I’m reminded of the design for XML itself, it is supposed to start
with a header that defines what that XML will conform to. Those
definitions contain some unique identifiers of that XML schema, which
happens to be a URL. The URL is partly just a convenient unique
identifier, but also, the XML engine, if it doesn’t know about that
schema could go to that URL and download the schema, and check that
the XML conforms to that schema.
Similarly, imagine a text format that had a header with something like:
\uCHARSET:facebook.com/charsets/pusheen-the-cat-emoji/,12345
Now all the characters following in the text will interpret characters
that start with 12345 with respect to that character set. What would
you find at at facebook.com/charsets/pusheen-the-cat-emoji/? You might
find bitmaps, truetype fonts, vector graphics, etc. You might find
many many representations of that character set that your rendering
engine could cache for future use. The text format wouldn’t be reliant
on today’s favorite rendering technology, whether bitmap, truetype
fonts, or whatever.
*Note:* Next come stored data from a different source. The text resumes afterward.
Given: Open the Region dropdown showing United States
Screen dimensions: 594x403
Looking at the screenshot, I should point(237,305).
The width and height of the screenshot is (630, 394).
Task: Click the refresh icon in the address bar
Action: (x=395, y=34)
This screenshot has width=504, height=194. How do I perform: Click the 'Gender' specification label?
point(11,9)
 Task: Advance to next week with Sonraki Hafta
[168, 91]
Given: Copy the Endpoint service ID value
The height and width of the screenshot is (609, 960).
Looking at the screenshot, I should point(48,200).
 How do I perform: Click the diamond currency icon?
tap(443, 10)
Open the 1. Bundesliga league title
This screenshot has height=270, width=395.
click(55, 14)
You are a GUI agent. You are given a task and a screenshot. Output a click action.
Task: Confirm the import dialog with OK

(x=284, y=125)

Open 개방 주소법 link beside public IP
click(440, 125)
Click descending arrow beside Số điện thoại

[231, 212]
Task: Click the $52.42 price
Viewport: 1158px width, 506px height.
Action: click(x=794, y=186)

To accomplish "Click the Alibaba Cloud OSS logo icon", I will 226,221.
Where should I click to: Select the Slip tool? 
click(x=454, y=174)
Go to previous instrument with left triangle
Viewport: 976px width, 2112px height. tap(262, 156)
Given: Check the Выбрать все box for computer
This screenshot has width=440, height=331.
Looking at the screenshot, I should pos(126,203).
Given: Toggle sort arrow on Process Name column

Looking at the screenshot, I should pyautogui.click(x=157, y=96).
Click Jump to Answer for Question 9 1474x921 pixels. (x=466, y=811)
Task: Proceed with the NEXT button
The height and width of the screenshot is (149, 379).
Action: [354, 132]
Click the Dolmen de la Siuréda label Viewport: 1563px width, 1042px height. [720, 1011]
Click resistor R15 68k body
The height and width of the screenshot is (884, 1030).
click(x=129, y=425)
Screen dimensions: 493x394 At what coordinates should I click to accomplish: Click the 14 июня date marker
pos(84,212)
Right now, if you go to a website that references
unicode that your platform doesn’t know about, you see nothing. If a
format like this existed, character sets would be infinitely
extensible, everybody on earth could see characters, even if their
platform wasn’t previously aware of them, and the format would be
independent of today’s rendering technologies. Let’s face it, HTML5
changes every few years, and I don’t think anybody wants the
fundamental textual representation dependant on an entire layout
engine. And also the whole range of what HTML5 can do, even some
subset, is too much information. You don’t necessarily want your text
to embed the actual character set. Perhaps that might be a useful
option, but I think most people would want to uniquely identify the
character set, in a way that an engine can download it, but without
defining the actual details itself. Of course, certain charsets would
probably become pervasive enough that platforms would just include
them for convenience. Emojis by major messaging platforms. Maybe
characters related to specialised domains like, I don’t know, mapping
or specialised work domains or whatever, But without having to be
subservient to the central unicode committee.
As someone who is a keen user of Facebook messenger, and who sees them
bring out a new set of emoji almost every week, I think the world will
soon be totally bored with the plain basic emoji that unicode has defined.
—
Chris
On Sun, May 31, 2015 at 9:06 PM, Asmus Freytag (t)
<[email protected] <mailto:[email protected]>> wrote:
reading this discussion, I agree with your reaductio ad absurdum
of infinitely nested HTML.
But I think you are onto something with your hypothetical example
of the "subset that works in ALL textual situations".
There's clearly a use case for something like it, and I believe
many people would intuitively agree on a set of features for it.
What people seem to have in mind is something like "inline" text.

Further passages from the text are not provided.